Stored data:
----

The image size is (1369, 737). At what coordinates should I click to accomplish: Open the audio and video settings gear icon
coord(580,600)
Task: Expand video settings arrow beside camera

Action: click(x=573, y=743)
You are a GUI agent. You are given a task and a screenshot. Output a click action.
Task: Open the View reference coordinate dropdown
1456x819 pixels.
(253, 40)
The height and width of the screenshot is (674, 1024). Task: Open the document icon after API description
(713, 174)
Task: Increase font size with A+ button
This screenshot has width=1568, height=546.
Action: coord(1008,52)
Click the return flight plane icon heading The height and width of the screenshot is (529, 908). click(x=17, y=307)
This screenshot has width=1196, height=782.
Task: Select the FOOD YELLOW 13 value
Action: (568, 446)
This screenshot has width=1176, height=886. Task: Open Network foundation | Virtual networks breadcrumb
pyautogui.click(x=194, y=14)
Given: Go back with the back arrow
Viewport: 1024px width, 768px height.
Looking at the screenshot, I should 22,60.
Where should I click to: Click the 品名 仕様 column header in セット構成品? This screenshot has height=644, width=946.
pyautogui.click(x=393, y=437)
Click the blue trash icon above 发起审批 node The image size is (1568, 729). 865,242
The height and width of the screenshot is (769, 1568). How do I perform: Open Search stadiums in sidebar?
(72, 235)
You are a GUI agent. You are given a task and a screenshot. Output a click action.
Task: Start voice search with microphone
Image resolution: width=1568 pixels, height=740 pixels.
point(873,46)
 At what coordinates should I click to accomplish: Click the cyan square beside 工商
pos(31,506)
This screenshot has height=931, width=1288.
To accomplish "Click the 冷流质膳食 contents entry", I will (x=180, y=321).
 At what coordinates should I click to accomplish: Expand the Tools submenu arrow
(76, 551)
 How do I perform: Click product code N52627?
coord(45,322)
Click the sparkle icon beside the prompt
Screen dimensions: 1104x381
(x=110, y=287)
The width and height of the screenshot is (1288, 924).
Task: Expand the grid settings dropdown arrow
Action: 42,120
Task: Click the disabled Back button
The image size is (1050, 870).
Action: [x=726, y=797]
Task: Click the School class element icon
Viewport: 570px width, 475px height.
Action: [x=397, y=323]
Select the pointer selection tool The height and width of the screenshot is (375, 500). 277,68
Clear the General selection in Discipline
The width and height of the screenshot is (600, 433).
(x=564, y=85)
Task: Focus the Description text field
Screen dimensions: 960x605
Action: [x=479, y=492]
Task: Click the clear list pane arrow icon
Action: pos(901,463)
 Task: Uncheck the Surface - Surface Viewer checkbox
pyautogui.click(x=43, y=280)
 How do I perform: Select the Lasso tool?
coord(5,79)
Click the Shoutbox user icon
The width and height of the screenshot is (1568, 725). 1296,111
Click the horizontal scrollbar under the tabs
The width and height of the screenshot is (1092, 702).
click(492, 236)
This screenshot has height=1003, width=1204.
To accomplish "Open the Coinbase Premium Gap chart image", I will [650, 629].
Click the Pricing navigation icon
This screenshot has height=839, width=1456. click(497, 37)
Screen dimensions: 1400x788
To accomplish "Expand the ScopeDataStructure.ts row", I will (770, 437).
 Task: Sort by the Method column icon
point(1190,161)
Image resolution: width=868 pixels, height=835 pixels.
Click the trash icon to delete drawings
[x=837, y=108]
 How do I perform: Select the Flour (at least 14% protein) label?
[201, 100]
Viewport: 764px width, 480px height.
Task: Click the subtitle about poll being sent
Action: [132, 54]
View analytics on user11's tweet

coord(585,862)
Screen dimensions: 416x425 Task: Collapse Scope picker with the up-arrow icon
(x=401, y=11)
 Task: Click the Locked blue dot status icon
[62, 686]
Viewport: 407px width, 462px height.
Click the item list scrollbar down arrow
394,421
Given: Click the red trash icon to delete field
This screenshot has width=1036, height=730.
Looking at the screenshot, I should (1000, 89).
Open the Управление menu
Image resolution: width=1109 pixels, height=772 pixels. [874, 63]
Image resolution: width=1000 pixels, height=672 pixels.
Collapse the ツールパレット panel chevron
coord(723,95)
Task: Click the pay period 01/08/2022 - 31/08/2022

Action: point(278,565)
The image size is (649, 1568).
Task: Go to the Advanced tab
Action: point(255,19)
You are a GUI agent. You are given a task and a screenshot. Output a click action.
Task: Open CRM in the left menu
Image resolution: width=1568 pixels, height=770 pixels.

----

*Try it*. Wherever the word "selection" appears in the records above, copy that line.

*Completed task*.
Select the pointer selection tool The height and width of the screenshot is (375, 500). 277,68
Clear the General selection in Discipline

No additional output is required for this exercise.